You see, we opera singers have a unique challenge, having to sing over an entire orchestra and still be heard. We do not have microphones and sound systems. Sometimes we don’t even have decent acoustics. All we have is our voices, and so we go through years of expensive training to basically condition our voices back to their infant-like state of being able to do what we were born being able to do but somehow forgot.
Once trained, we opera singers are able to just relax our bodies and esophagi and let the sound flow freely from our vocal folds, going for hours without getting tired, and also creating such resonance that we can be heard over very large amounts of noise. This is done for the express purpose of singing operas, but there are many fringe benefits of having an opera voice as well.
Need to get a crowded room’s attention? Can’t do that finger in your mouth whistley thing?
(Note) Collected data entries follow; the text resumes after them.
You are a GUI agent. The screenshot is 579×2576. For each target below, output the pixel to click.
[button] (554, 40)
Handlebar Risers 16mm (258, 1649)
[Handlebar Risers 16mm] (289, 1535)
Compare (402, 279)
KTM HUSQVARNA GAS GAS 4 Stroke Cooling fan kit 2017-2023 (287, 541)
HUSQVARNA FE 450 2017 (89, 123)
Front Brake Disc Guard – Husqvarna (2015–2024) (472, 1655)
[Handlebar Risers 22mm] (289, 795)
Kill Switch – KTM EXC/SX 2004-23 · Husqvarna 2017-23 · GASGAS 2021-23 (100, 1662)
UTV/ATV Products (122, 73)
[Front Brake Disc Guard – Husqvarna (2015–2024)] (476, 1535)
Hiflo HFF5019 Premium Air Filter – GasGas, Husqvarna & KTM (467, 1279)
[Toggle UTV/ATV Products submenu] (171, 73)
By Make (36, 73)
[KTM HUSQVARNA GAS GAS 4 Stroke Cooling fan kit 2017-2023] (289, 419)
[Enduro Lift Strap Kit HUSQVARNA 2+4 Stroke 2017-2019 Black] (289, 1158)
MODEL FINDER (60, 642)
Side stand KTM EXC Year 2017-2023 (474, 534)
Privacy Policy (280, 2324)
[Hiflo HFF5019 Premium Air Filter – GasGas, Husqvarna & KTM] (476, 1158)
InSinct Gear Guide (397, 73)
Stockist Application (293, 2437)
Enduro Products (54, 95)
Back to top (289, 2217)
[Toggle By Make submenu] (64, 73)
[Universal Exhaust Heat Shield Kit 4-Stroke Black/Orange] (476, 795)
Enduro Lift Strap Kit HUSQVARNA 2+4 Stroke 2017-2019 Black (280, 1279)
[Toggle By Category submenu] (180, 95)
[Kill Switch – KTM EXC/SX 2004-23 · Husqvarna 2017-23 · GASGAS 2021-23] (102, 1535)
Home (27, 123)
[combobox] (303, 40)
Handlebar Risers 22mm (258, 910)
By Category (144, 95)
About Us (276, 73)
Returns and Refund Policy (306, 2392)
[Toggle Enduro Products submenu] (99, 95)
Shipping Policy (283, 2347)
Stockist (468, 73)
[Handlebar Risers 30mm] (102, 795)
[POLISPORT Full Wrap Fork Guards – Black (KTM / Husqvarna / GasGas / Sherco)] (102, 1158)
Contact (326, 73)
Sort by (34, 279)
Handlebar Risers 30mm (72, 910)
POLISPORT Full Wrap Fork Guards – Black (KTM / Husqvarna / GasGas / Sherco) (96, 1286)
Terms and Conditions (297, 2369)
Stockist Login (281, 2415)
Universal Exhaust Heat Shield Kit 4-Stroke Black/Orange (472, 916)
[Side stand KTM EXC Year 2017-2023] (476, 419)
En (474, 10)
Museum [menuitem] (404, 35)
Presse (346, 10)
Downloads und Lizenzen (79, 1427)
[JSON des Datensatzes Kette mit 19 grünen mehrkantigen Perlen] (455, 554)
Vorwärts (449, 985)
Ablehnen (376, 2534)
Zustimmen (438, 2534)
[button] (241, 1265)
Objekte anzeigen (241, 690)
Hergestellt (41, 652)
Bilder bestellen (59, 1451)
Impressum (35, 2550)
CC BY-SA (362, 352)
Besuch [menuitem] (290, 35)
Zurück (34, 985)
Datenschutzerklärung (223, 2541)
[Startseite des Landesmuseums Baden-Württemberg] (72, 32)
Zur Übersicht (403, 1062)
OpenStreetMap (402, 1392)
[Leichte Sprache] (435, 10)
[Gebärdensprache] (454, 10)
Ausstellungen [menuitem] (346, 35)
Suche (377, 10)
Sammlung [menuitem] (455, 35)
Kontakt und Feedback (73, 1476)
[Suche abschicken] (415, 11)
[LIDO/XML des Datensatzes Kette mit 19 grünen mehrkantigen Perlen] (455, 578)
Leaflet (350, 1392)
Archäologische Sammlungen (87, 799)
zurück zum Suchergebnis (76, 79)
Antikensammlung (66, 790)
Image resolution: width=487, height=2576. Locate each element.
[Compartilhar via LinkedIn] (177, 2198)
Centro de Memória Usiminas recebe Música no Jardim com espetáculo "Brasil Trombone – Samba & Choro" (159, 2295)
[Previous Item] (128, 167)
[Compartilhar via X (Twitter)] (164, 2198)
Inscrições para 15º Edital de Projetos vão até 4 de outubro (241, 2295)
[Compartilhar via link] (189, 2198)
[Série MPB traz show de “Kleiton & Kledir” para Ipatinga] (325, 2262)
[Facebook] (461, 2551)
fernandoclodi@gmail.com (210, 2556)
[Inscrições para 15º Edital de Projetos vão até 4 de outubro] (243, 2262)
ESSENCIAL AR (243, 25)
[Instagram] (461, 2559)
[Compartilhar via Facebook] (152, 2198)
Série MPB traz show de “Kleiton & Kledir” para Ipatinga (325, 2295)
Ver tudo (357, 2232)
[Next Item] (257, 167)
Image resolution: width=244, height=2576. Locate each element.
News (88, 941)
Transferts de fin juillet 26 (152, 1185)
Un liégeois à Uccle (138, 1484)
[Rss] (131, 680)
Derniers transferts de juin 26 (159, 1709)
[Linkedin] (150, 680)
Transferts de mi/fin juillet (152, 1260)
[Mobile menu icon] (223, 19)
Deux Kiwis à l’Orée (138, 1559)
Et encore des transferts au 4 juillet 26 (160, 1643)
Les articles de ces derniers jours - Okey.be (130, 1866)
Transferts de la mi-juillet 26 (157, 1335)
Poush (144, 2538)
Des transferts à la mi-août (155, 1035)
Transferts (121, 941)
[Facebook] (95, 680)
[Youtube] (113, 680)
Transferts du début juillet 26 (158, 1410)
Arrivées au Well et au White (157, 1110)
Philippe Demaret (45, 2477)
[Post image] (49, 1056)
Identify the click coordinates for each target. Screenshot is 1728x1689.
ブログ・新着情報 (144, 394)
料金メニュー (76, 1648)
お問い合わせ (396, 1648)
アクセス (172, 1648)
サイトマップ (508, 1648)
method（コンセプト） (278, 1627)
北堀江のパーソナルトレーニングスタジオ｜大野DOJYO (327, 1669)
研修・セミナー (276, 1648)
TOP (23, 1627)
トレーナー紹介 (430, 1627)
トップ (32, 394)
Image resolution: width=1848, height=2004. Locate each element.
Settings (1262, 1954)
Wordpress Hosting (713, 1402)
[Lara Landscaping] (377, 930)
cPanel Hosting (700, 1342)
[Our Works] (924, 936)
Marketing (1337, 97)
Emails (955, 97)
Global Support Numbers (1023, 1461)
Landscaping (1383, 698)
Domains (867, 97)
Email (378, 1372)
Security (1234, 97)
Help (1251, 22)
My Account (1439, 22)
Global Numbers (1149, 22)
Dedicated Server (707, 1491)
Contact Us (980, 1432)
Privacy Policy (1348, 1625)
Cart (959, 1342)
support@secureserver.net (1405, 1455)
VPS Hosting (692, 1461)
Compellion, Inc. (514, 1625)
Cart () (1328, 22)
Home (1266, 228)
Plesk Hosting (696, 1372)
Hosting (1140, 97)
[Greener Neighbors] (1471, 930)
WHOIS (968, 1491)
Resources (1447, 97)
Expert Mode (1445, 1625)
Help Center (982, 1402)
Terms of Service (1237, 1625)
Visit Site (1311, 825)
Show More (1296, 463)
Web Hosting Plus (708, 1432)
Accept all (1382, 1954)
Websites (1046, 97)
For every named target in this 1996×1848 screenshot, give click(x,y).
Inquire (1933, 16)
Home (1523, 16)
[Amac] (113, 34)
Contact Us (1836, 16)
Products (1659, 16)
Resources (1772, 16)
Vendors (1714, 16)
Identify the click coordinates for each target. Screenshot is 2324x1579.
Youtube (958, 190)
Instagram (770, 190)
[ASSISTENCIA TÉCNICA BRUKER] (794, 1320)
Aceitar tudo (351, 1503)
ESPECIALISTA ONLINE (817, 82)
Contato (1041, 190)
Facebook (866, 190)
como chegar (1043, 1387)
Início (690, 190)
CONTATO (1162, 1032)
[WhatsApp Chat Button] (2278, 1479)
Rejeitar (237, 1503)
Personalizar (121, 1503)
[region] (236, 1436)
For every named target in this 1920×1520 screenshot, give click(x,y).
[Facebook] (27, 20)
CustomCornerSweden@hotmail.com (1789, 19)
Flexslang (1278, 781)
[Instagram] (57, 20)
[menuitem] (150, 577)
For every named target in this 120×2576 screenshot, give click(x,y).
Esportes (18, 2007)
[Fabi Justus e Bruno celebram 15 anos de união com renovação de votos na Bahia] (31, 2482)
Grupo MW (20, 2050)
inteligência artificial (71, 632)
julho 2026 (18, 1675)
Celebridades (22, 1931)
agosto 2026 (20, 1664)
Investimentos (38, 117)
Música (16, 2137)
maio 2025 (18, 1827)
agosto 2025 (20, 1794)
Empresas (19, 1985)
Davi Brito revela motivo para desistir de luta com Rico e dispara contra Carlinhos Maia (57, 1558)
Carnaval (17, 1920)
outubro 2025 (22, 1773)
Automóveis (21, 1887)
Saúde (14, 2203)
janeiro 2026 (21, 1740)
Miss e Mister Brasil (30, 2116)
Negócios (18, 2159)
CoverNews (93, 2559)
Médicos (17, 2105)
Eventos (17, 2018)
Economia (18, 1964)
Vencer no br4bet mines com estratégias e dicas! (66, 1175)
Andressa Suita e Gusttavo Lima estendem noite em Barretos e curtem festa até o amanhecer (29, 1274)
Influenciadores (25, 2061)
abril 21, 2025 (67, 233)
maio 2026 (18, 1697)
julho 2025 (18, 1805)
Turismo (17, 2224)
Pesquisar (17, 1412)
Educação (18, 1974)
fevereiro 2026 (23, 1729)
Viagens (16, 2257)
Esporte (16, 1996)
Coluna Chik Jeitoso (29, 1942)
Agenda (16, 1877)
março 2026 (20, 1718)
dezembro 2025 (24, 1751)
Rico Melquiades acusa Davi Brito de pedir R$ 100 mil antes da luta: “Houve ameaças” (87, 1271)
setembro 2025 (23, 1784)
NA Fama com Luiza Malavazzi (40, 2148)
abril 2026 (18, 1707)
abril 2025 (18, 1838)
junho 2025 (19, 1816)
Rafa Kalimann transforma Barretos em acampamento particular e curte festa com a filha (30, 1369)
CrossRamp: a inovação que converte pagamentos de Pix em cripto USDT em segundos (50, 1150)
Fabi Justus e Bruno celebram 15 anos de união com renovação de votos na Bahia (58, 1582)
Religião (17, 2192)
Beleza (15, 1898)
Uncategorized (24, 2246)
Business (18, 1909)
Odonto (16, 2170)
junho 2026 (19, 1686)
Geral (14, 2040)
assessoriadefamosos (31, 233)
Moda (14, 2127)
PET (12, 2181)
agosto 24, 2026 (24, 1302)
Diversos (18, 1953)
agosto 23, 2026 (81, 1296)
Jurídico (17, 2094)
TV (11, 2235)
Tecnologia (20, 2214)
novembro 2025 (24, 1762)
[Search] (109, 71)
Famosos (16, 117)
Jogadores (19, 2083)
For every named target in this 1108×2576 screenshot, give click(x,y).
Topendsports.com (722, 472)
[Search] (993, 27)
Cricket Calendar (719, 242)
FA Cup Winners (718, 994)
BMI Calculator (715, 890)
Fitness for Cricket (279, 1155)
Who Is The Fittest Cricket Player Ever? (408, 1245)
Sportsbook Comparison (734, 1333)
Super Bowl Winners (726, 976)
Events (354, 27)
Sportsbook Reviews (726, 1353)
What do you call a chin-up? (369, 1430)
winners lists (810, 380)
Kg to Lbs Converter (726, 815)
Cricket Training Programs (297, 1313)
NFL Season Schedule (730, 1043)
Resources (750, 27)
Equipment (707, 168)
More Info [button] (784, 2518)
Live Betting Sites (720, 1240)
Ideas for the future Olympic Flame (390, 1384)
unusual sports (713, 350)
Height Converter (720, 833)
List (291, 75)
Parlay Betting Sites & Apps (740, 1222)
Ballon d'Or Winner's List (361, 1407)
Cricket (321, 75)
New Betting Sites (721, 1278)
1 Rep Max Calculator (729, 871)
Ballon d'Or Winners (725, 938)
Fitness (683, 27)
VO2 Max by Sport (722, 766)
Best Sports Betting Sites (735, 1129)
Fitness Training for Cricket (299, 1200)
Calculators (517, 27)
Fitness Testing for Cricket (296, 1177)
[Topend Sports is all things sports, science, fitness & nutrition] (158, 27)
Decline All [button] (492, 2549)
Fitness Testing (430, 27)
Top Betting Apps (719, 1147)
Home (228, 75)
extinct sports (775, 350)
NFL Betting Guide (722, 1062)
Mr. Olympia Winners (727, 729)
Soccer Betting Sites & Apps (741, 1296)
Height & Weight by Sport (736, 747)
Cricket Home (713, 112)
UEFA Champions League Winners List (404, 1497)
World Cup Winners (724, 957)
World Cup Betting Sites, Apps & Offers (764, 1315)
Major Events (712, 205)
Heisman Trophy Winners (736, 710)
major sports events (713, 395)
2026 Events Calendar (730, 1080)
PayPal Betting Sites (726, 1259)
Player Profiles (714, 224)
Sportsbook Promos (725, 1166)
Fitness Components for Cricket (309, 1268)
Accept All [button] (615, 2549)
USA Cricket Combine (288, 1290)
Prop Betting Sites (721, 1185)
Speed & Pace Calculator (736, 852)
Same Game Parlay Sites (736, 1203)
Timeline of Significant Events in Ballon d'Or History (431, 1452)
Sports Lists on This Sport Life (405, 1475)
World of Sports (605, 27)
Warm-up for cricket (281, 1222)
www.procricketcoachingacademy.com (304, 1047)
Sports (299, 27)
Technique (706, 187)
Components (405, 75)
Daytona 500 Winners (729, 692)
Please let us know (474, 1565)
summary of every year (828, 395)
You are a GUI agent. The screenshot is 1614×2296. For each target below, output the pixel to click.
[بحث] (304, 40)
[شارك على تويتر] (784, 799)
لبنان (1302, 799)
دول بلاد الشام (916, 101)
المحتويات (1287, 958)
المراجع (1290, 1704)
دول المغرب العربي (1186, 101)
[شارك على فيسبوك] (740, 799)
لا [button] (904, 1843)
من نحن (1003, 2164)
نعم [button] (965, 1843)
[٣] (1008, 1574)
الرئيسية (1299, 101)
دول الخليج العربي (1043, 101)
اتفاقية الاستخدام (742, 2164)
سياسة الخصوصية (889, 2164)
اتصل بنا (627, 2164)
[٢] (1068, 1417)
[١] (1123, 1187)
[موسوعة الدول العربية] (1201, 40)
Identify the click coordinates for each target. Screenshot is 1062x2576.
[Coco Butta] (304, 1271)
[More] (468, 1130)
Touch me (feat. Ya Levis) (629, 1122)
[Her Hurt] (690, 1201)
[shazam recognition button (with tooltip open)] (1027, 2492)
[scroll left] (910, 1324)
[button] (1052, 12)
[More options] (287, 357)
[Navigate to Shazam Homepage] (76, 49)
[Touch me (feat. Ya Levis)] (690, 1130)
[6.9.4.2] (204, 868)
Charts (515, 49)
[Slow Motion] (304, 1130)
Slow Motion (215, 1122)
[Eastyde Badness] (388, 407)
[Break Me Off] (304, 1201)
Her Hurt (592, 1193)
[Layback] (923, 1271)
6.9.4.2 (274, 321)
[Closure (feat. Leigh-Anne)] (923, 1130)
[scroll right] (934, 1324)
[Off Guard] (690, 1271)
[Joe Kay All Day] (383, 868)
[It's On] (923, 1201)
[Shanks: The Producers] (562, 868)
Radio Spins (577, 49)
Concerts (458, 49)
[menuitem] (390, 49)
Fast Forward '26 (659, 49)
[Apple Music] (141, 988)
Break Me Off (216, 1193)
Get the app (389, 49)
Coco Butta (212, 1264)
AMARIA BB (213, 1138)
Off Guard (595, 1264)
Try using your opera voice to get everyone’s attention. I guarantee that they will all hear you and quiet down.
Trying to call to a friend across a noisy bar? There are too many people between the two of you to get through, and they will never hear you screeching at them, but one blast of their name using the opera voice and you will have their attention. And the best part is, everyone else will be too drunk to pay attention to your call, so they will not quiet down and pay attention to you like in the previous example.
The opera voice can also travel great distances. I have found that, using my opera voice, I can get someone’s attention who is standing much farther away from me than I could otherwise. A city block? Easy. Opposite end of a field? No problem. 6 stories up, hanging out of a window? I got this.
The last and best use of the opera voice is clearly in the field of child discipline. I hope that my children do not build up an immunity to the opera voice, but at the moment, the best way to let them know that I mean business, is a resonant and triple-forte “Hey!” sung in their direction. That will stop whatever mischief they are up to in a hurry.
So even if you are not planning to become an international operatic sensation like me, I would strongly advise you all to go take a few voice lessons and tap into your inner opera voice. It doesn’t matter if you are tone deaf or have perfect pitch. You don’t even need to sing a note. Just think about what a wonderful place this world would be if everyone was just 20% louder! Oh. Ummm…. actually, nevermind.